> [Stated goal] Copy all of the data below word for word, leaving the pictures out of your answer.

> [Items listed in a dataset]
○ ○ ○ ○ ○
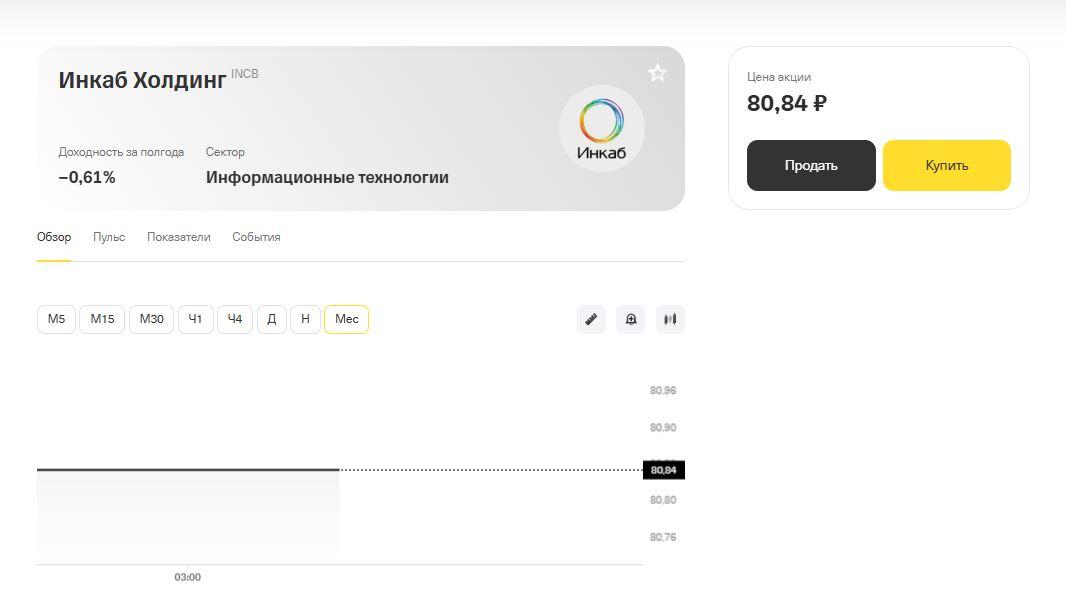Click the Продать button

(811, 165)
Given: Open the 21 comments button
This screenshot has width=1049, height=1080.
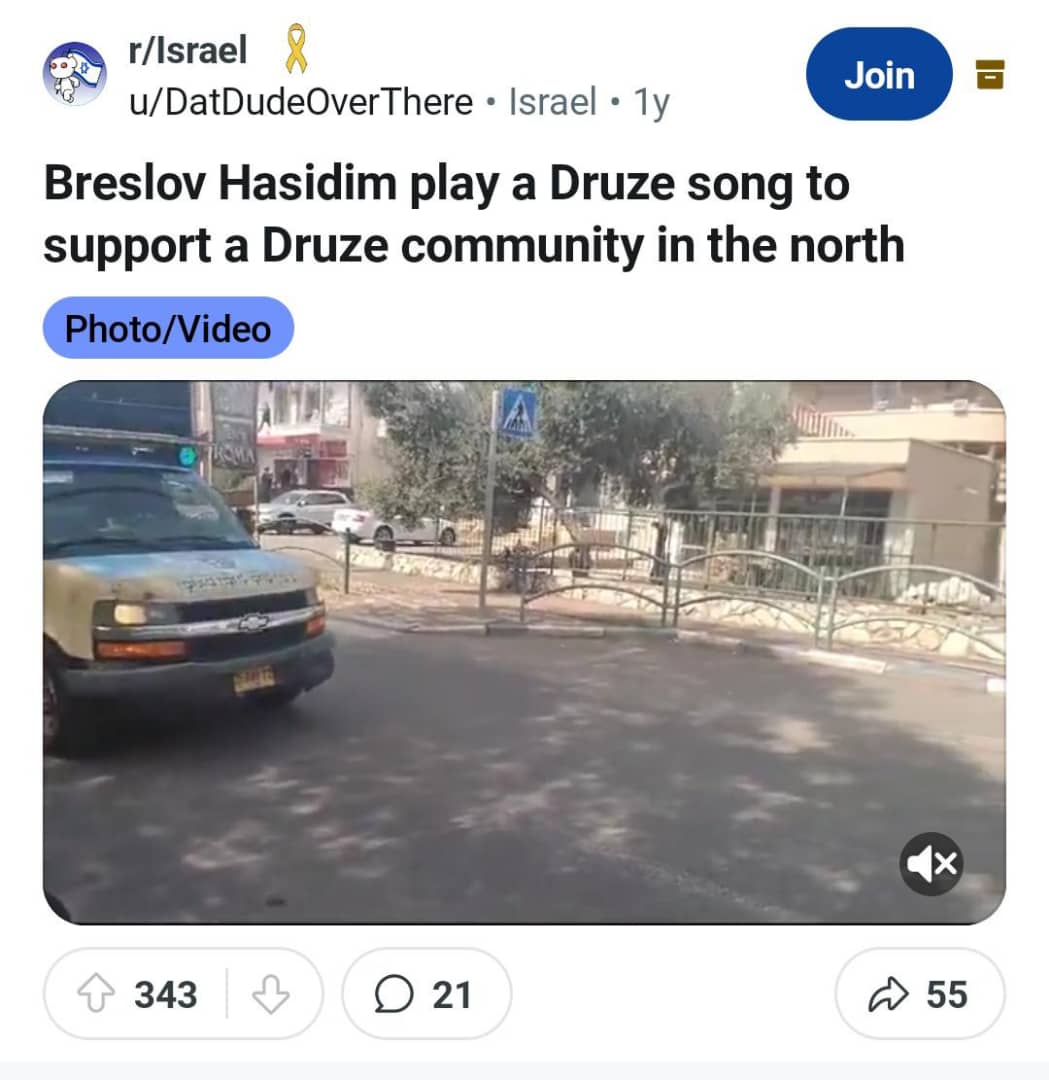Looking at the screenshot, I should [426, 994].
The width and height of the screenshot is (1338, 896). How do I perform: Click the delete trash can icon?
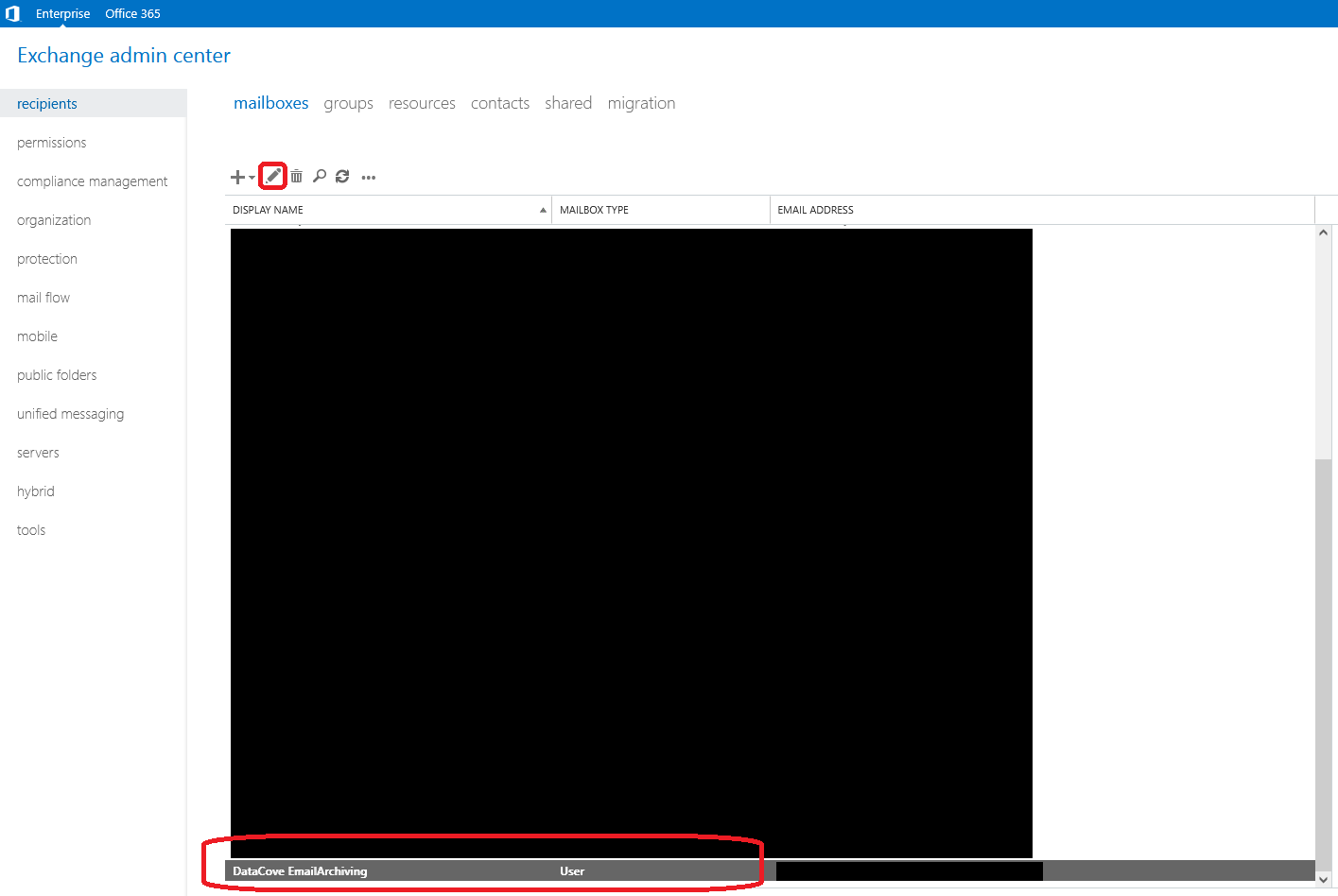click(297, 176)
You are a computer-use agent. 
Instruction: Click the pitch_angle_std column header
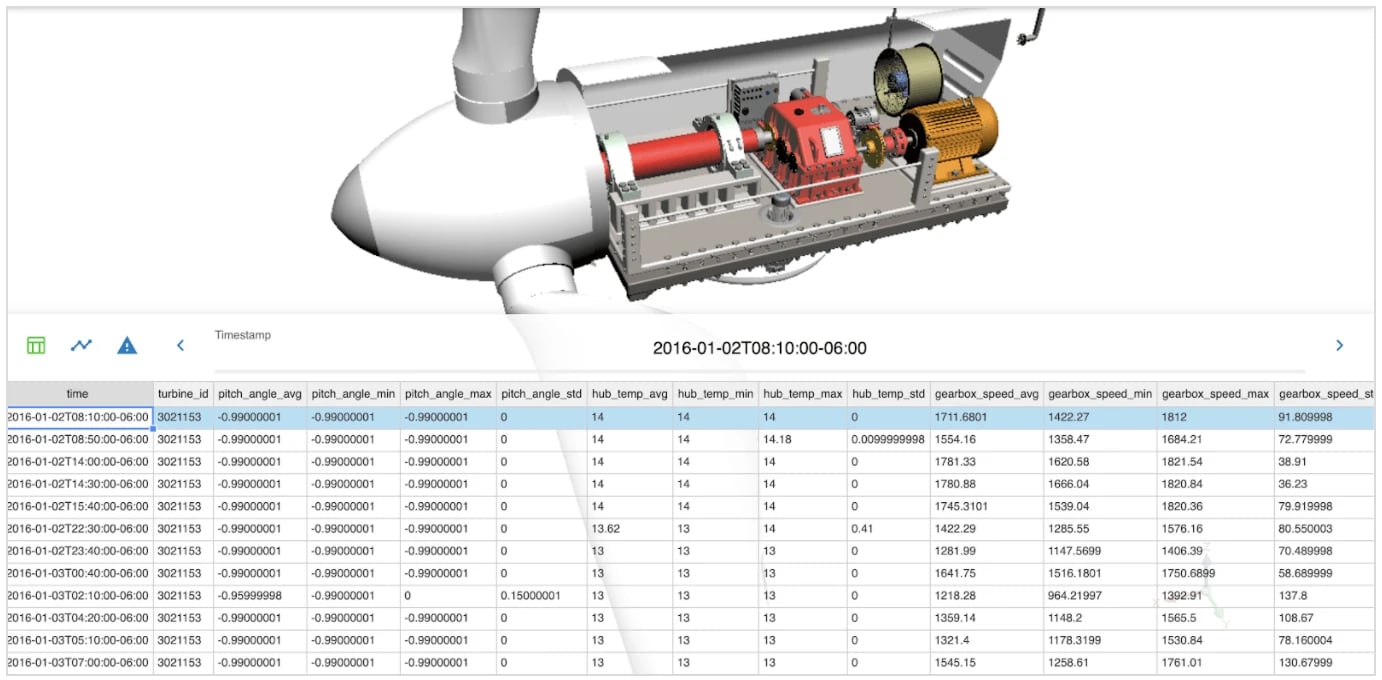[x=543, y=393]
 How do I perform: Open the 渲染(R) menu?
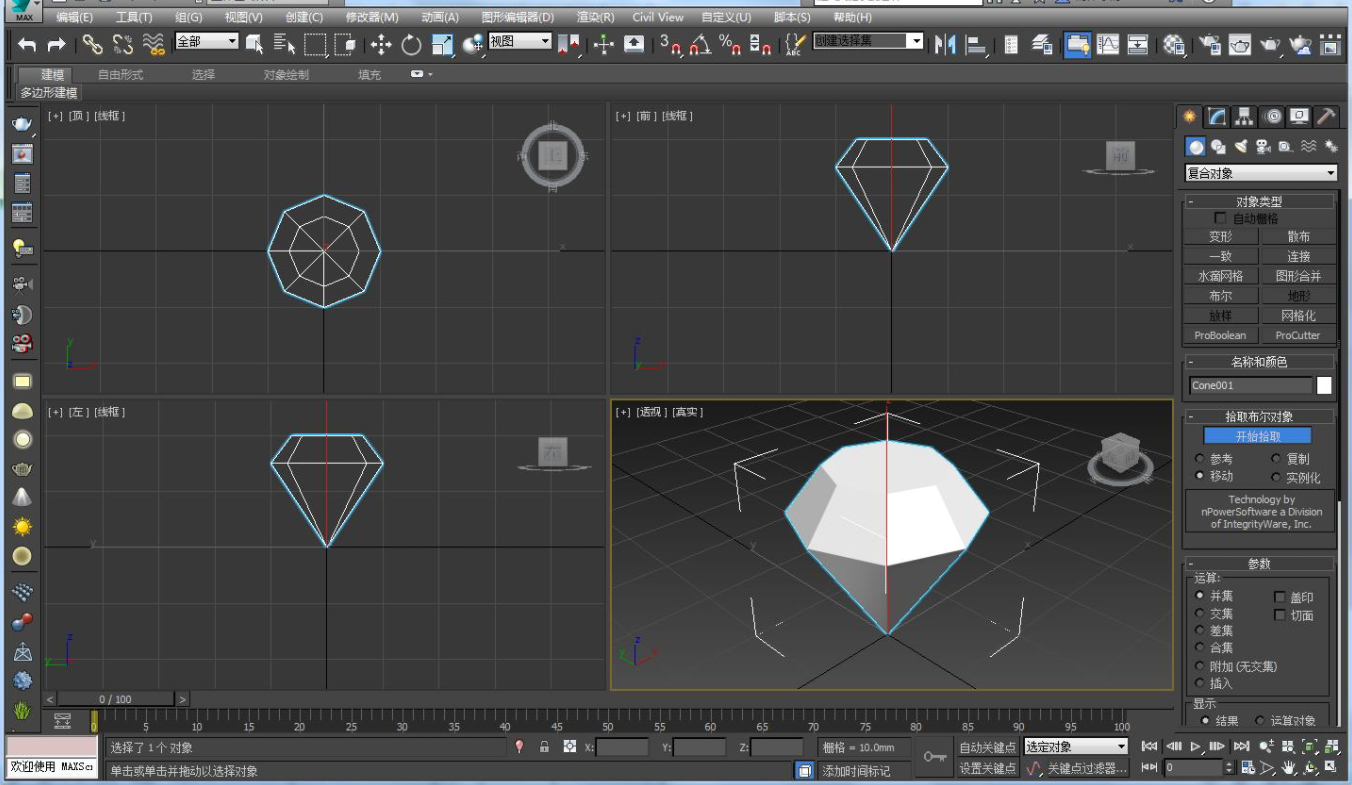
○ ○ ○ ○ ○
> [Task response]
Click the Продать button

(811, 165)
Given: Open the 21 comments button
This screenshot has width=1049, height=1080.
Looking at the screenshot, I should [426, 994].
The width and height of the screenshot is (1338, 896). How do I perform: Click the delete trash can icon?
click(297, 176)
You are a computer-use agent. 
Instruction: Click the pitch_angle_std column header
[x=543, y=393]
 How do I perform: Open the 渲染(R) menu?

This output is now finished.